La lucha diaria de los hombres grises, cuasi incoloros, transparentes, que velaran por si mismos, en los vaivenes de esta feria de las mentiras.
Que solo unos pocos habrán de lograrlo, no los mas fuertes por cierto, sino los obsecuentes del sufrimiento, aquellos que cargan su mochila de traiciones, desazones y melancolía, y con el corazón en la mano esperaran solo un espacio oportuno para solamente sonreír y seguir su quimera.
Hay fuentes implacables, impensadas procedentes absolutamente de la ilusión de un hombre, que lo ayudan a seguir apostando a existir. Sin esa cuota de ficción predestinada, seria imposible atravesar las paredes del material más sólido, que insospechablemente ostentaría traspasar, estas puertas, claro está, son parte de la misma imaginación, la fracción negativa del supuesto mundo perverso, al que ese mismo hombre se enfrentará sin dejar rastros, en su mega agonía asfixiante, claramente generada por si mismo.

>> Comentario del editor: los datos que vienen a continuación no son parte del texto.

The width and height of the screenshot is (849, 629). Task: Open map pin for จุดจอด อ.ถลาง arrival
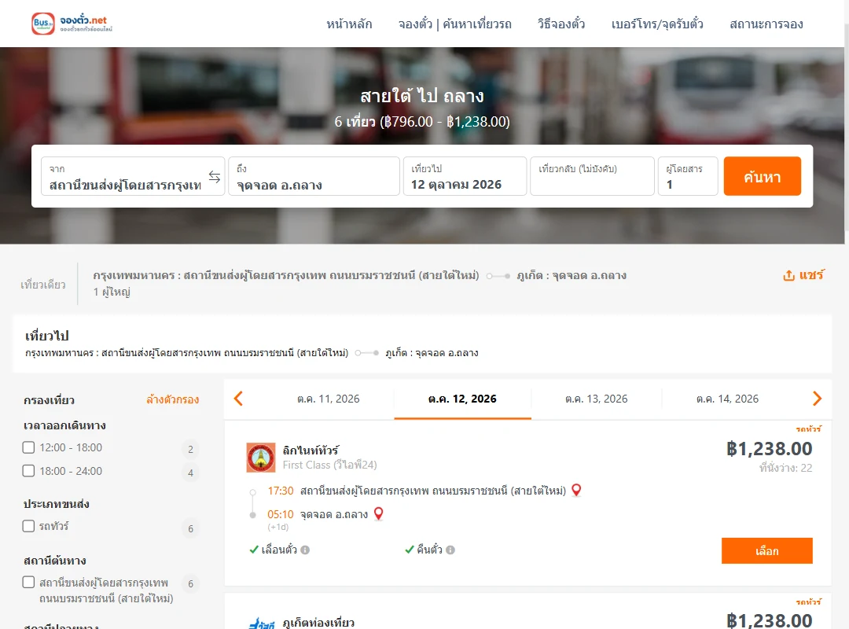pos(378,513)
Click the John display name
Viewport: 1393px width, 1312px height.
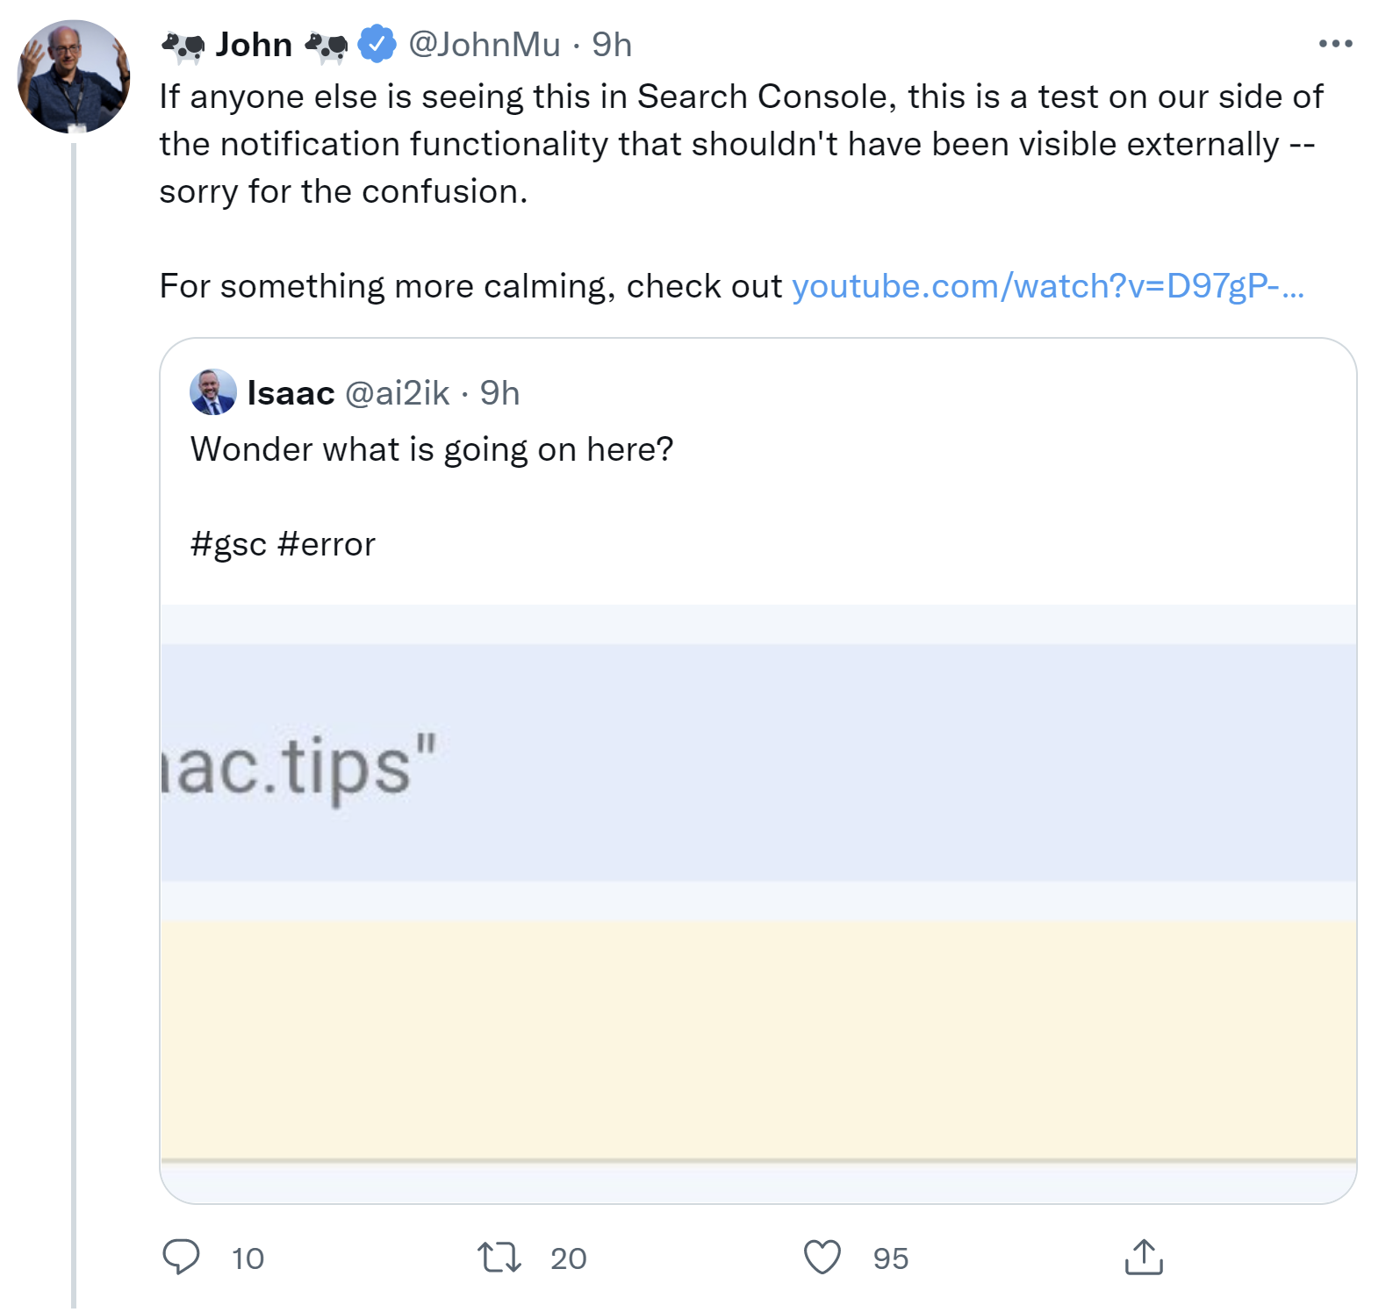(254, 44)
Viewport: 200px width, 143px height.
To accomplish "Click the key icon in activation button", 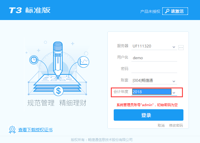I will tap(167, 11).
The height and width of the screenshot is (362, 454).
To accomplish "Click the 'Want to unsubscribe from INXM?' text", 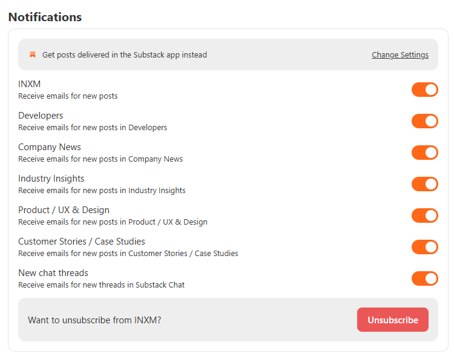I will 94,320.
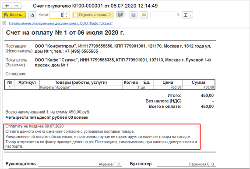This screenshot has height=169, width=250.
Task: Click the yellow Печать button
Action: tap(14, 15)
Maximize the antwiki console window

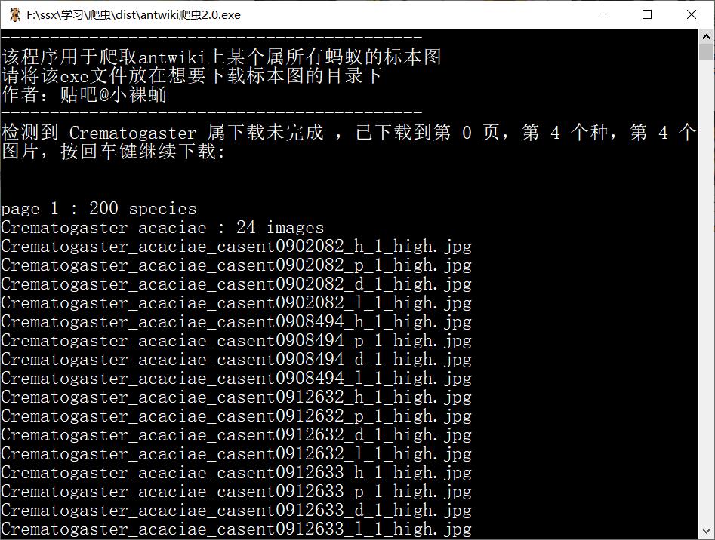[x=646, y=14]
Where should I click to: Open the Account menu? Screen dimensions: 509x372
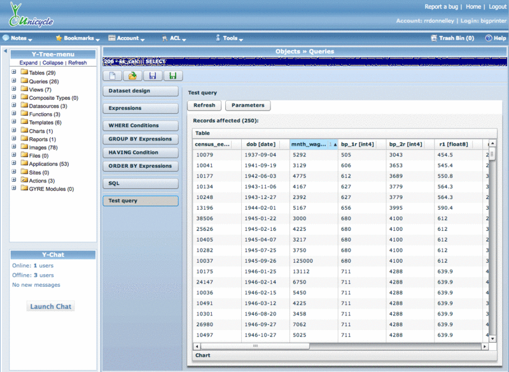[127, 38]
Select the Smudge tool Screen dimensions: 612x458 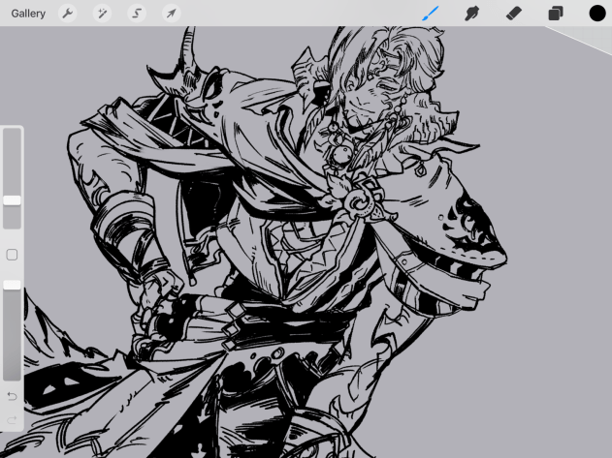tap(472, 14)
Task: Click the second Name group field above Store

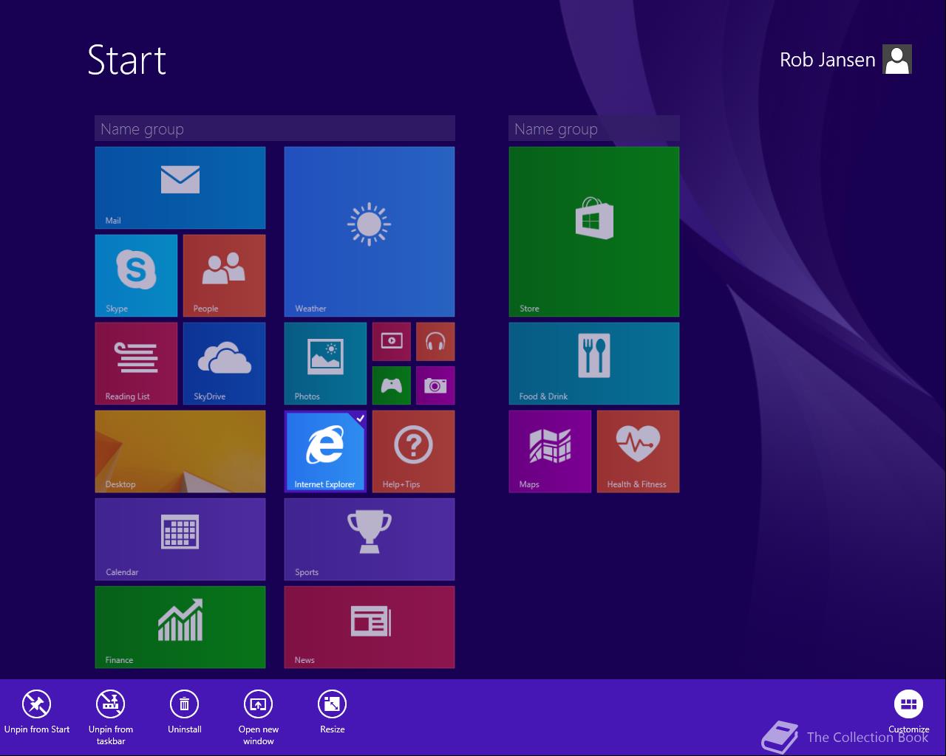Action: 594,128
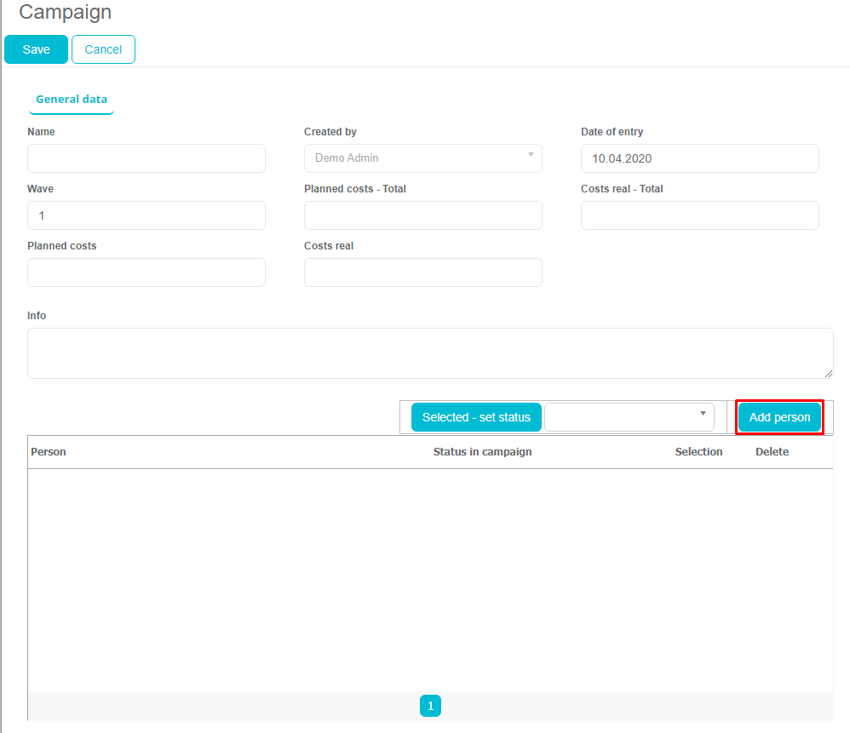This screenshot has width=850, height=733.
Task: Click the Planned costs input box
Action: [x=146, y=272]
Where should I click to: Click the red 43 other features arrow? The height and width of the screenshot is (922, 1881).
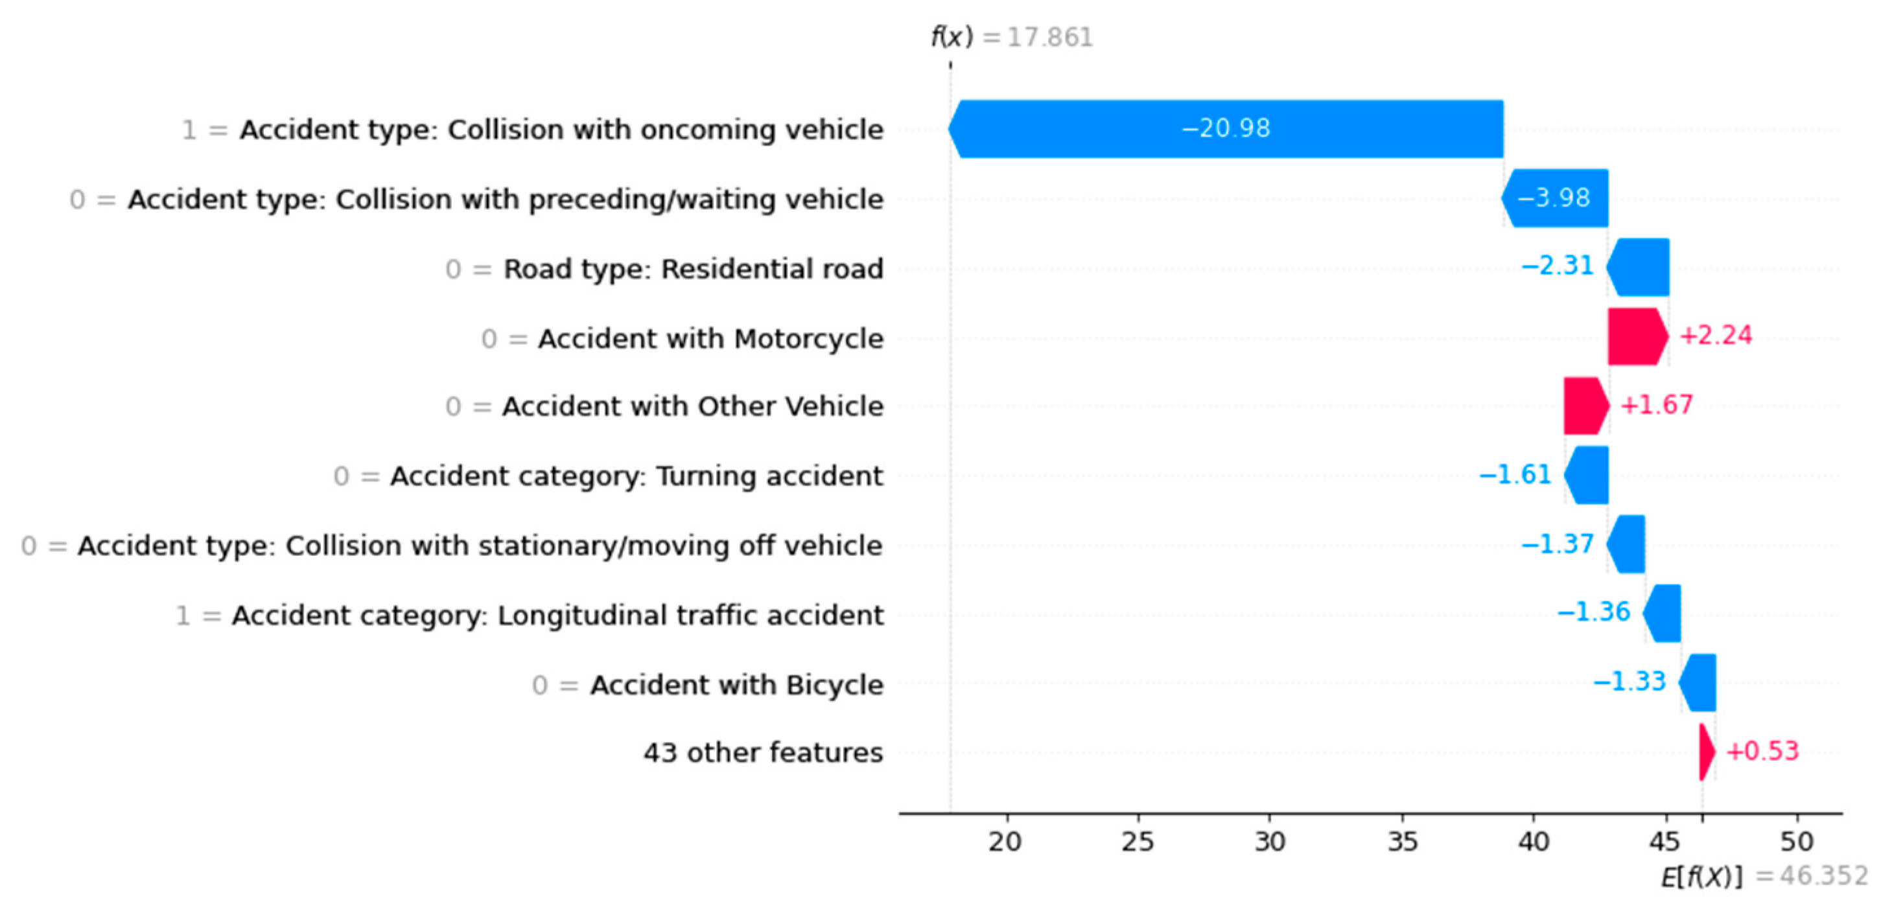click(1706, 752)

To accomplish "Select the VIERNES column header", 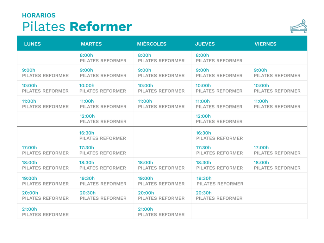I will click(x=265, y=44).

Sus propios fantasmas lo obligaran a escapar o a resistir, según su temple, según su escénica ambivalencia, instalada en la matriz de su personalidad, desde su más temprana niñez.
La lucha diaria de los hombres grises, cuasi incoloros, transparentes, que velaran por si mismos, en los vaivenes de esta feria de las mentiras.
Que solo unos pocos habrán de lograrlo, no los mas fuertes por cierto, sino los obsecuentes del sufrimiento, aquellos que cargan su mochila de traiciones, desazones y melancolía, y con el corazón en la mano esperaran solo un espacio oportuno para solamente sonreír y seguir su quimera.